● **Texto de lectura**:
"""
El paso a la ciudadanía

El paso a la ciudadanía es la culminación del recorrido del inmigrante que, después de esfuerzo y paciencia, quiere ser una parte integral del sistema estadounidense. Es un privilegio que permite a la persona participar en las decisiones políticas que afectan a su vida y a la de su familia.

Hay cerca de ocho millones de residentes legales en Estados Unidos que están en condición de solicitar la ciudadanía, después de haber cumplido los cinco años de residencia legal. Y Los Ángeles es la ciudad que cuenta con la cifra más alta de personas en esta situación.

Creemos que la ciudadanía es la meta natural del inmigrante que establece una nueva vida en esta tierra. Por eso, respaldamos la “Iniciativa de los Nuevos Americanos” promovida por la Conferencia Nacional de Alcaldes en la reunión de hace un par de semanas en Orlando, Florida.
"""
Según el texto sobre el paso a la ciudadanía, ¿por qué se respalda la "Iniciativa de los Nuevos Americanos"?

● **Lista de entradas**:
"""
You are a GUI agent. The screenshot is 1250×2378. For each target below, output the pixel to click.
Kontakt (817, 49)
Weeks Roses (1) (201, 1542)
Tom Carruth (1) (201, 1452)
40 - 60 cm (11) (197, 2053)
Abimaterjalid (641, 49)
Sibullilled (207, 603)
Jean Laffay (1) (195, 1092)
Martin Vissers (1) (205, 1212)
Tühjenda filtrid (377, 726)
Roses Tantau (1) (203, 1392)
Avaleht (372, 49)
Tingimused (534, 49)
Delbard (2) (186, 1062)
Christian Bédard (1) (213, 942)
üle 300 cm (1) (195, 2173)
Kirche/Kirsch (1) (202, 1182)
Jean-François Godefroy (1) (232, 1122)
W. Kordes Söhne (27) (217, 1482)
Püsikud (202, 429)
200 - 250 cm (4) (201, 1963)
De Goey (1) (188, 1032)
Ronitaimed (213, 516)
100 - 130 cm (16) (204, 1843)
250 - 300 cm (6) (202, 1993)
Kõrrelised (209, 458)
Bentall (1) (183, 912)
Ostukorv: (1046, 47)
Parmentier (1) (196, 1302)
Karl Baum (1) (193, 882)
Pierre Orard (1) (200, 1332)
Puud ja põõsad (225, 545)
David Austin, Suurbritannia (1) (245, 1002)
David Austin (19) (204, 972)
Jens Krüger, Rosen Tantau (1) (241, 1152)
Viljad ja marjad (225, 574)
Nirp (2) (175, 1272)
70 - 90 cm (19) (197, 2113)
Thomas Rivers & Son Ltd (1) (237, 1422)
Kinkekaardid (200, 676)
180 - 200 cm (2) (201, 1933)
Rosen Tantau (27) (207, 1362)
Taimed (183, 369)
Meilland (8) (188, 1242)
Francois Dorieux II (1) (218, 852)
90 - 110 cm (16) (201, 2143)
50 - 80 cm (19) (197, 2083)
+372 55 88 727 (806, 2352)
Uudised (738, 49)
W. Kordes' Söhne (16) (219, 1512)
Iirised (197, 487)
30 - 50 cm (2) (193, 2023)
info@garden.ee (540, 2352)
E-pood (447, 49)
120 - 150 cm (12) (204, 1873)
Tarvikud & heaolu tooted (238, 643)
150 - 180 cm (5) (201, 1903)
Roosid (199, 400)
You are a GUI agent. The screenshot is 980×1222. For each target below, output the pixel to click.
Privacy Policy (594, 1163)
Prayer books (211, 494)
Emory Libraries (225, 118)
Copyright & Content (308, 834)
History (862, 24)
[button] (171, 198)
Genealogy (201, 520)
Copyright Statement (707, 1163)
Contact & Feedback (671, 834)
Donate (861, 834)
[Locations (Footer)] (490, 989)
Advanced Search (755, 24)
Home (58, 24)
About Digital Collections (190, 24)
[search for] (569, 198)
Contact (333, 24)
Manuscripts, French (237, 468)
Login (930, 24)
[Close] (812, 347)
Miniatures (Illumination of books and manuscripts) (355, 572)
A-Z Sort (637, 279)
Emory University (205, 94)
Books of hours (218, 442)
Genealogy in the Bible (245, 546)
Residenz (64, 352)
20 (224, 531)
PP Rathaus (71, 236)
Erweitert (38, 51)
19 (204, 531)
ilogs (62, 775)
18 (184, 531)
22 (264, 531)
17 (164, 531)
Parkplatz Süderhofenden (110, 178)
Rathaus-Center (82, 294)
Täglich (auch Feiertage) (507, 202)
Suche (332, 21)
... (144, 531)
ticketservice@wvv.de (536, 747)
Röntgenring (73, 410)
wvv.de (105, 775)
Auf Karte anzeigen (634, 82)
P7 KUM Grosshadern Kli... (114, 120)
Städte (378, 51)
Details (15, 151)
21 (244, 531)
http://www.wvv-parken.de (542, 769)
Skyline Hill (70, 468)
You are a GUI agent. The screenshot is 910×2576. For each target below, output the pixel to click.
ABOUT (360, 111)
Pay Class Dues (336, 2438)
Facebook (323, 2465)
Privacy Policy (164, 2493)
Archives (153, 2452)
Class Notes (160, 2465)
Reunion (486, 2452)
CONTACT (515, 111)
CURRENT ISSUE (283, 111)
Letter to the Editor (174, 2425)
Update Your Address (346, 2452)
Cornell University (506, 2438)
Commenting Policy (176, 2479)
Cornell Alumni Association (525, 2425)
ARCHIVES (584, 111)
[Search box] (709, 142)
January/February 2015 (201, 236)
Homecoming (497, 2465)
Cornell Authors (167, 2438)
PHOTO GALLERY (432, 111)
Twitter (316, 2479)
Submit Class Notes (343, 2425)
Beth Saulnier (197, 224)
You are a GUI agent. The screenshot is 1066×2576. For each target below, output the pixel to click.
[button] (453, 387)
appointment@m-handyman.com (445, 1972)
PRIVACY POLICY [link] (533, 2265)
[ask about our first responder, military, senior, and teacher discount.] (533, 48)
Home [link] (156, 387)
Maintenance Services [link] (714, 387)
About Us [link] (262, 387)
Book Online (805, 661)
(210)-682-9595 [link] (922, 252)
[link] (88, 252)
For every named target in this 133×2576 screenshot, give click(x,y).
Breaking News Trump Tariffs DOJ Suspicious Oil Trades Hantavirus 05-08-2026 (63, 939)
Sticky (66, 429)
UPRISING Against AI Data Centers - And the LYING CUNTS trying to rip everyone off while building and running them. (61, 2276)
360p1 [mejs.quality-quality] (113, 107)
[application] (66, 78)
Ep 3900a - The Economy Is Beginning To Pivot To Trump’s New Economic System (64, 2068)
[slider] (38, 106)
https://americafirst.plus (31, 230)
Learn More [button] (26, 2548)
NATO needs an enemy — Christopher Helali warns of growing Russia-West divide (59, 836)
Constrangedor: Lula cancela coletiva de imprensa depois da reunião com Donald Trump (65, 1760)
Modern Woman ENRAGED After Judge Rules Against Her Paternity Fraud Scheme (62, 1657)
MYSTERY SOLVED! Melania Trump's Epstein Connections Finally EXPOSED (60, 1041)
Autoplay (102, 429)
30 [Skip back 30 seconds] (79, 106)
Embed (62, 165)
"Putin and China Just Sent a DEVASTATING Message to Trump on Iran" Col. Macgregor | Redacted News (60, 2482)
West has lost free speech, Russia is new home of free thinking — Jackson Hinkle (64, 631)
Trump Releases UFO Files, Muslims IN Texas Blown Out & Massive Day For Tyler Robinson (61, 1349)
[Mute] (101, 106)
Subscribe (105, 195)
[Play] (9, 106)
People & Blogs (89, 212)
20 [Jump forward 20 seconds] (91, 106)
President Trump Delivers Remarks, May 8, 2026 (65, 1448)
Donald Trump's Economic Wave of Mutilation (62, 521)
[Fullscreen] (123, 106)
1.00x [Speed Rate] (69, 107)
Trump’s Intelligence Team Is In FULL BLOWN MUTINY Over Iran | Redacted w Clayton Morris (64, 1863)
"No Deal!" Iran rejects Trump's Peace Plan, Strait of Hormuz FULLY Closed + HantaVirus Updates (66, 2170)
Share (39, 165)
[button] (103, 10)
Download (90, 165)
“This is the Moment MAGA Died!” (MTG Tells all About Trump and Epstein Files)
"""
● **Respuesta**: Se respalda porque se cree que la ciudadanía es la meta natural del inmigrante que establece una nueva vida en esta tierra.